O diretor conta que a coragem veio quando se lembrou daquilo que poderia adicionar à trama, com elementos do próprio Suassuna e de farsas medievais estudadas para o primeiro filme.
“Os golpes de João Grilo tinham que ser maiores, mais ousados. Desta vez, tem mais emoção, porque com Ariano a emoção é só no céu”, diz o diretor.
Chicó, por exemplo, espera pelo retorno de sua amada Rosinha (Virgínia Cavendish), mas precisa resistir à sedução da voluptuosa Clarabela (Fabíula Nascimento).
Diferentemente do original, em que as falcatruas de Grilo eram quase como pequenas narrativas separadas que se encavalam, surpreendendo o espectador de forma hilária, o novo filme tem um conflito central que serve de fio condutor para o enredo.
O empresário Arlindo (Eduardo Sterblitch) e o coronel Ernani (Humberto Martins) disputam as eleições para a Prefeitura de Taperoá logo na volta de Grilo, que acaba se envolvendo no conflito e arrasta Chicó com ele.

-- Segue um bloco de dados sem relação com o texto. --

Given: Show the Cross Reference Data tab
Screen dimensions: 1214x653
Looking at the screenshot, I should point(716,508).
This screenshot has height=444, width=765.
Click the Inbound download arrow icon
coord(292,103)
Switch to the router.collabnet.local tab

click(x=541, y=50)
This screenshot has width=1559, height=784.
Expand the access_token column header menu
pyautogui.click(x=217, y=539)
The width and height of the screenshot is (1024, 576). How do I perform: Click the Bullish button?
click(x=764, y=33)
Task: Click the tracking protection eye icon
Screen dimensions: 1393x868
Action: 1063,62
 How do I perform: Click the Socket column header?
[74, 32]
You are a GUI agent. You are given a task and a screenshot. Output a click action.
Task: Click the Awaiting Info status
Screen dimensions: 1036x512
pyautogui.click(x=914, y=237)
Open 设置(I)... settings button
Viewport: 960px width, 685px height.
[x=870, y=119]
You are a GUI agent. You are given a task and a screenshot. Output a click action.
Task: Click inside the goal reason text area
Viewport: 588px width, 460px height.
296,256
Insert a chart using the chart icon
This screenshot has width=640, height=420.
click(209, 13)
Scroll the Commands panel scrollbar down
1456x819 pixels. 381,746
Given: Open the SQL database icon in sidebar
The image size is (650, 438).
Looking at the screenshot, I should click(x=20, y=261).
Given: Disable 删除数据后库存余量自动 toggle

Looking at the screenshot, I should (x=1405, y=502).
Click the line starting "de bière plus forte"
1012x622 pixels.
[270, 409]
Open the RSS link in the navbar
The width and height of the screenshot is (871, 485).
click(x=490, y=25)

O tempo, claro, passou para Matheus Nachtergaele e Selton Mello, que estavam ainda no começo da carreira quando eternizaram Grilo e Chicó, respectivamente, nas telonas. Mello fazia telenovelas dramáticas, enquanto Nachtergaele vivia tragédias no teatro.
“Fomos destinados para a alegria através de ‘O Auto da Compadecida’”, diz Nachtergaele. “Ajudou muito a gente. Somos mais solitários e melancólicos na vida”, brinca Selton Mello, em cartaz atualmente também no filme “Ainda estou aqui”. Nesta aposta do Brasil para o Oscar, o ator mineiro interpreta o ex-deputado Rubens Paiva, assassinado pela ditadura militar nos chamados Anos de Chumbo.
Em certo momento, Chicó junta dinheiro para comprar um rádio – o filme se passa no tempo em que o aparelho era novidade. A ambição simples do personagem lembra o desejo do protagonista de Selton Mello em “O palhaço” (2011), obcecado por ventiladores.
No intervalo entre “O Auto da Compadecida” e a sua continuação, Nachtergale também foi diretor, em “A festa da menina morta” (2008), além de ter feito dezenas de filmes e novelas e atuado em “Cidade de Deus”, outro marco para o cinema nacional.
“Eles são os mesmos e novos artistas ao mesmo tempo. Mas esses personagens (Grilo e Chicó) se apoderaram deles”, diz Guel Arraes, para quem os protagonistas são heróis e responsáveis pela catarse do primeiro filme.
“João Grilo usa a sabedoria para sobreviver, um herói que luta por sua vida no dia a dia. O brasileiro se identifica com isso”, diz o cineasta.
Sertão da alegria
Em 2000, o filme de Arraes inovou na maneira como o Nordeste era retratado no audiovisual, produzido especialmente no Sudeste. O sertão não era só lugar de seca e sofrimento, mas também de alegria, esperteza e comédia.
“O nordestino é muito engraçado, tanto que comediantes como Chico Anysio e Renato Aragão são de lá, mas isso não aparecia tanto no cinema. Eu queria fazer um Nordeste que falava das dificuldades do dia a dia com humor, um pouco como fizeram as chanchadas”, comenta Guel Arraes.
“O AUTO DA COMPADECIDA 2”
Brasil, 2024, 114min. Direção: Guel Arraes e Flavia Lacerda. Roteiro: Guel Arraes, João Falcão, Adriana Falcão e Jorge Furtado. Com Matheus Nachtergaele, Selton Mello, Fabíula Nascimento, Eduardo Sterblitch, Humberto Martins, Taís Araújo, Enrique Diaz e Luis Miranda. Estreia nesta quinta-feira (26/12) nas redes Cinemark, Cinesercla e Cineart, além das salas do UNA Cine Belas Artes e do Centro Cultural Unimed-BH Minas.